Cinsiyetle yakından ilgili olan son sorum ise transseksüellerle ilgili. Benim düşünceme göre, transeksüel geçişler sadece cinsiyet klişelerini güçlendiriyor ve tam olarak hangi dış özelliklerin bir kadını kadın ve erkeği erkek yaptığını belirliyor. Aynı zamanda, geçişler, içsel psikolojik ve dışsal sosyal çatışmaları çözmede en ufak bir yardımcı olmuyor. Beynin erkek ya da kadın olmadığı, cinsiyet standartlarının çocuklukta (ve sonra yaşam boyunca) içselleştirildiği ve doğuştan gelmediği bilgisi ile, şu soruyu sormamak mümkün değil - cinsiyetinizi kabul etmekten sizi alıkoyan nedir, neden yapıyorsunuz? geçiş. Bu yüzden trans bireylerle çalışmıyorum - Temel temellerini anlamadığım alternatif bir gerçekliğe davet olarak biyolojik cinsiyetin yerini toplumsal cinsiyet niteliklerinin aldığı bir dünyaya davetiye yaşıyorum. Uygulamanızda trans bireyler var mı, bu olguyu nasıl algılıyorsunuz?

Bence buradaki nokta, toplumsal cinsiyet normlarının farklı şekillerde, değişen derecelerde başarı ile içselleştirilmesidir. Bu soruyla ilk karşılaştığımda ben de büyük bir zorluk içindeydim. Bu konuda çok fazla deneyimim yok, transgender söz konusu olduğunda insanların görüşlerini algılamak ve anlamak benim için zor olabilir. Bir kadınla kalıcı bir ilişki içinde olan bir lezbiyen hastam vardı, ancak ameliyat edilmemiş bir transseksüel MtF (Erkek-Kadın) ile ilişkisinden memnun kaldı. Onun için bu bir zorluk ve belirsizlik değildi, ilişkideki ek katılımcıya "o", sonra "o" dedi, ancak bu hikayede benim için kolay değildi.
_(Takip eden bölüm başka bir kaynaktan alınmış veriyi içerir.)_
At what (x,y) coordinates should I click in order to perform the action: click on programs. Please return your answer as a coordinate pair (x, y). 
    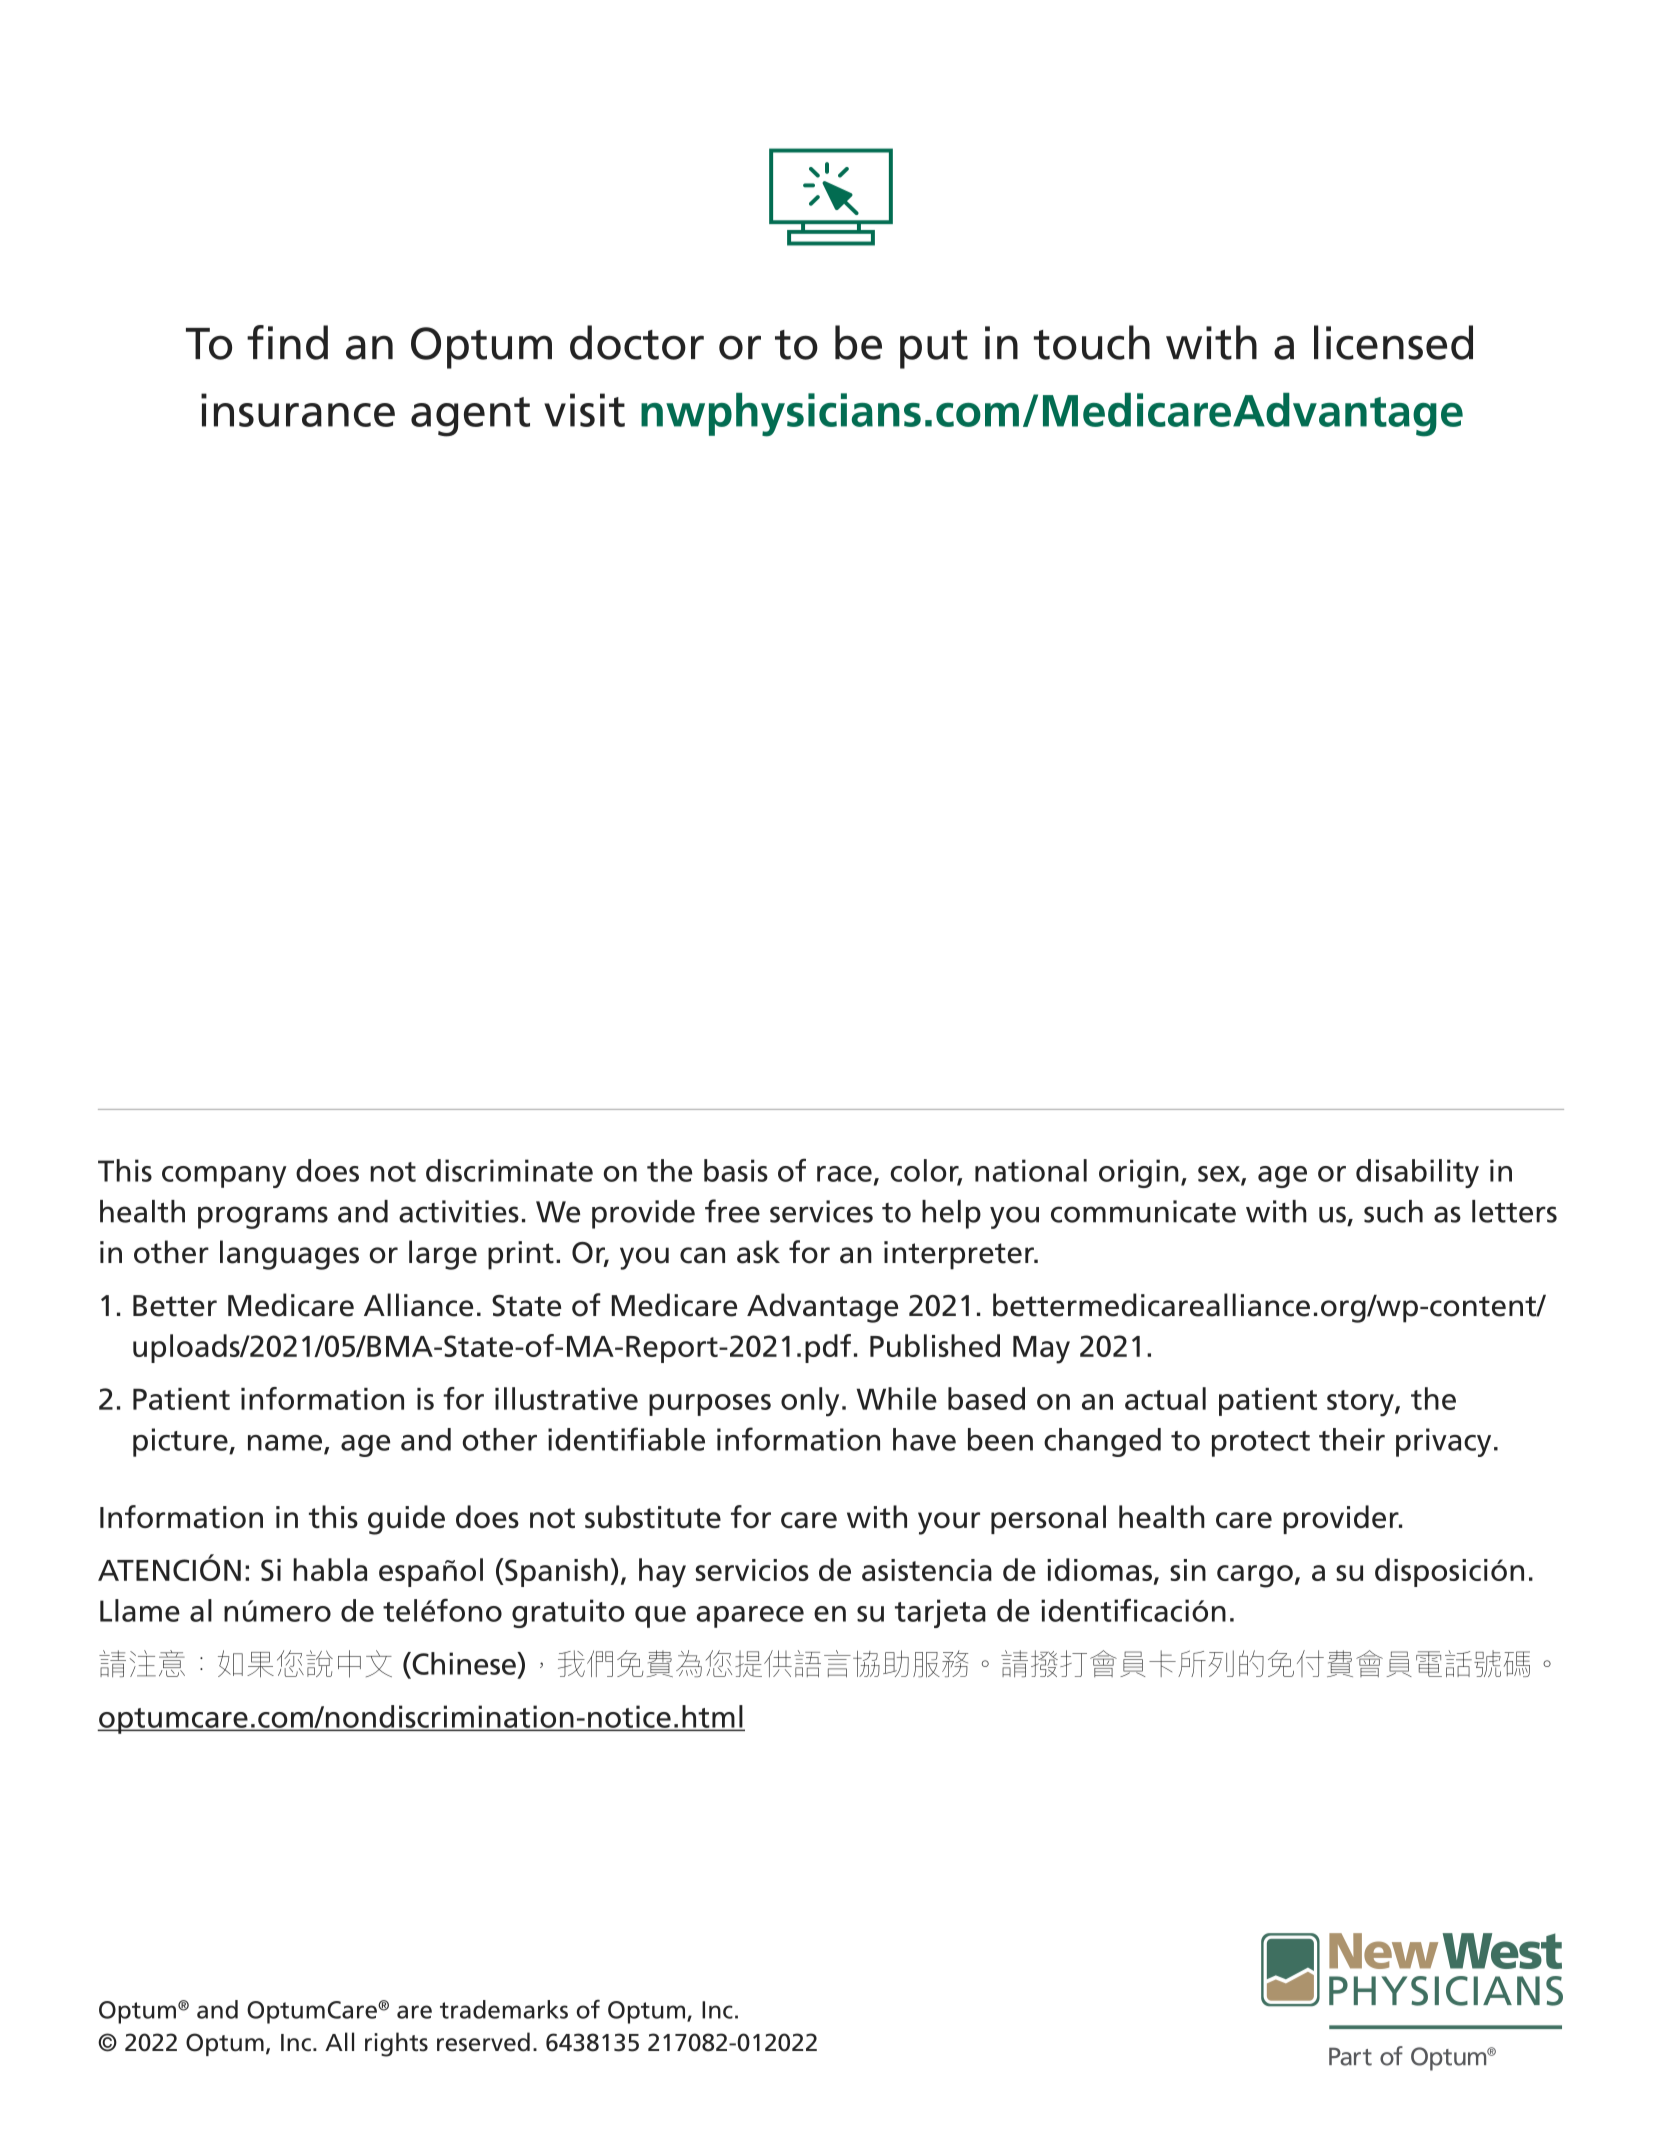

Ondan sonra, bu fenomenle daha fazla ilgilenmeye başladım ve bu insanların yaşamak zorunda oldukları zorluklardan etkilendim.

İşinizde neye güveniyorsunuz, transgenderliğin nasıl oluştuğuna dair fikriniz nedir?

Belki de herhangi bir erken kendini sunma deneyimi, kendilik algısının gelecekteki oluşumunu, kim olduğumuz fikrini etkileyebilir. “Kim olduğuma olan inancım, nasıl davrandığımı ve başkalarına nasıl sunacağımı etkiler”, imajın böyle geliştiğini düşünüyorum - sadece cinsiyet kimliğinde değil, başka konularda da. Bu zor bir konu, sizin gibi LGBT topluluğuyla çalışan Fransa'dan bir meslektaşınızı bu konuyu tartışabilmeniz için tavsiye edebilirim.

Tavsiye ve röportaj için teşekkürler!